I think there are many different kinds of innovation. You have innovations in products, business systems, and via digital disruption. You have combinations of all of these and so, there are many different kinds of innovations we can talk about. One of the most recent innovations on our part is that of the acquisition of Vegetarian Butcher. It was started by a ninth-generation farmer, Jaap Korteweg. There was a time when Holland witnessed the outbreak of swine flu and Jaap was asked if he could keep the cadavers in his cold storage facility. From then on, he started keeping cattle in an organic and animal-friendly way until it was time to take it to the slaughterhouse. This impacted him so much that he decided to become a vegetarian.

 

But then he loved eating meat and thus decided to meet his cravings for meat without actually killing any animal. He met a likeminded person who became a co-founder in his venture. They started a company and named it the Vegetarian Butcher. They said there’s nothing wrong with a person’s need to eat meat. We got in touch with them at the end of last year. We offered them our global network of contacts with different food operators and discussed how we could pool our resources and do something together. So, to come back to your query about innovations at UFS-G, we are looking closely at such start-ups that have proved themselves and are providing high-quality products. We reach out to them and it makes for a great combination.

 

Is acquiring new start-ups an activity that you do at UFS-G very consciously?

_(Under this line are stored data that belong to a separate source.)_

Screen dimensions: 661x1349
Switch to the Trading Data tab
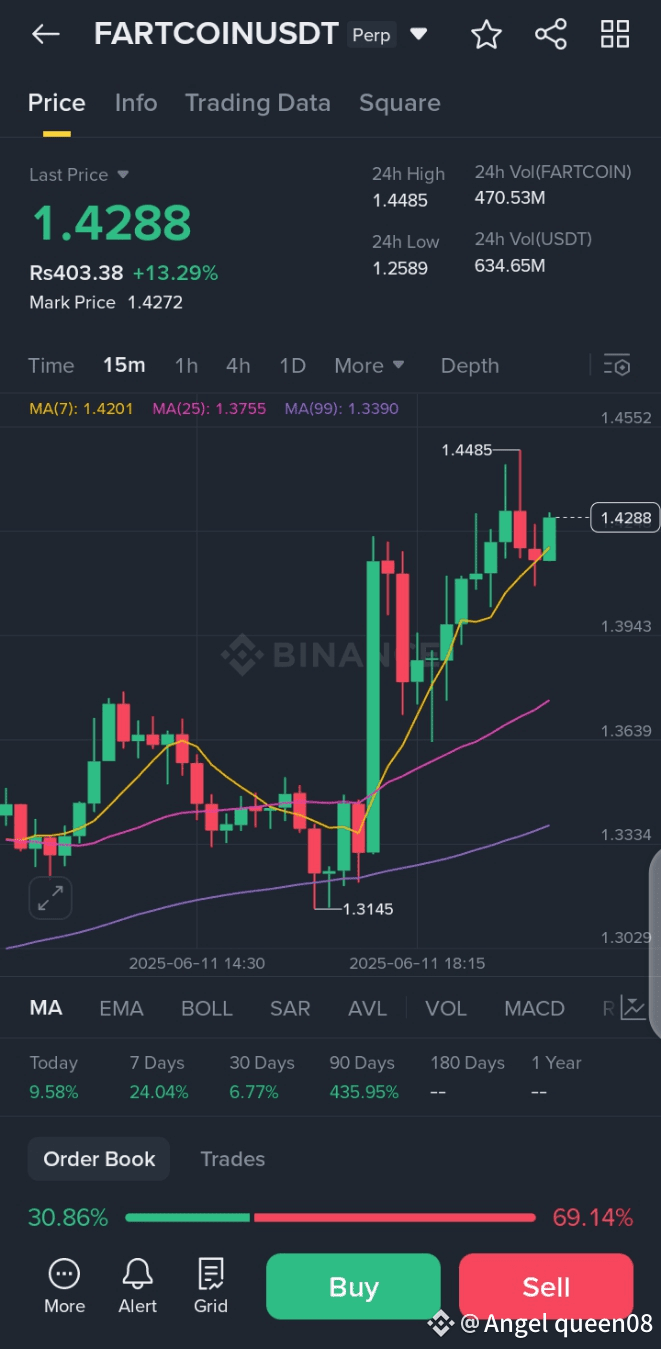(x=258, y=102)
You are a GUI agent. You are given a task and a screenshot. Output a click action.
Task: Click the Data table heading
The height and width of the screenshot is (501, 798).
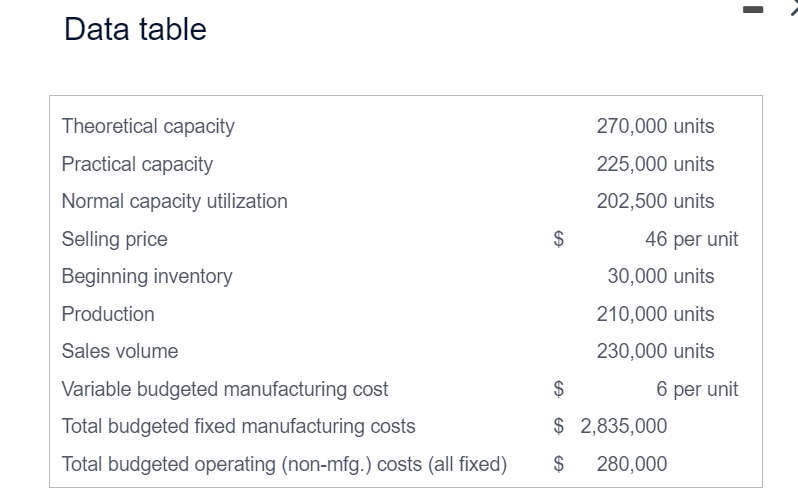pos(135,29)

Yes, I must say so! Since we have critical mass, we can use the capacity and the capabilities of the Unilever Group to help them get bigger and better.

 

You have also acquired a cosmetic brand called Plum. Could you elaborate?

Yes, acquiring Plum was a very well-thought out strategy since we found that the start-up held a lot of promise for growth. However, whether it is Plum or Vegetarian Butcher, we are very selective because there are hundreds of start-ups and not all hold out scope. Our selection of a start-up is based on whether it fits our sense of purpose and long-term objectives.

 

What is the role played by Unilever Ventures?

It is the investment vertical of the company that looks at various start-ups and then takes a decision about which companies we should invest in.

 

How do you plan to expand in India with these global brands?

I think India is a fantastic market. In my view, what’s happening now is not even the beginning. It is poised to kick off in a big way. Once the right infrastructure in place, there will be many multinationals from across the globe who will be keen to establish a base in India. Therefore, our growth plan for our acquisitions is based on this huge expansion we see happening in the future. For Unilever Food Solutions – Global we have started out on a smaller scale because we are after all competing with very huge brands but we are now confident about taking bigger steps.

 

Do you visit India very often?

I was here three weeks ago. I am amazed by the developments taking place here, especially the huge disruption that is happening in dark kitchens. I was in Bangalore and I couldn’t believe what I was witnessing. I met an entrepreneur who has started 100 dark kitchens already and was opening up another 60 units just in the middle of an apartment building somewhere in a residential area.

 

Does Unilever Group have solutions for dark kitchens in India?

Yes, we have Unilever Food Solutions which is supporting chefs with dish solutions, training, inspiration and connection. The dark kitchen models appreciate our professional approach. Why do I say it? Because of very limited space, there are very concentrated hours within which you need to perform and without compromising on quality. To differentiate themselves, they need consistent quality and they don’t like to waste products and resources. These elements fit very nicely in our portfolio of products and services.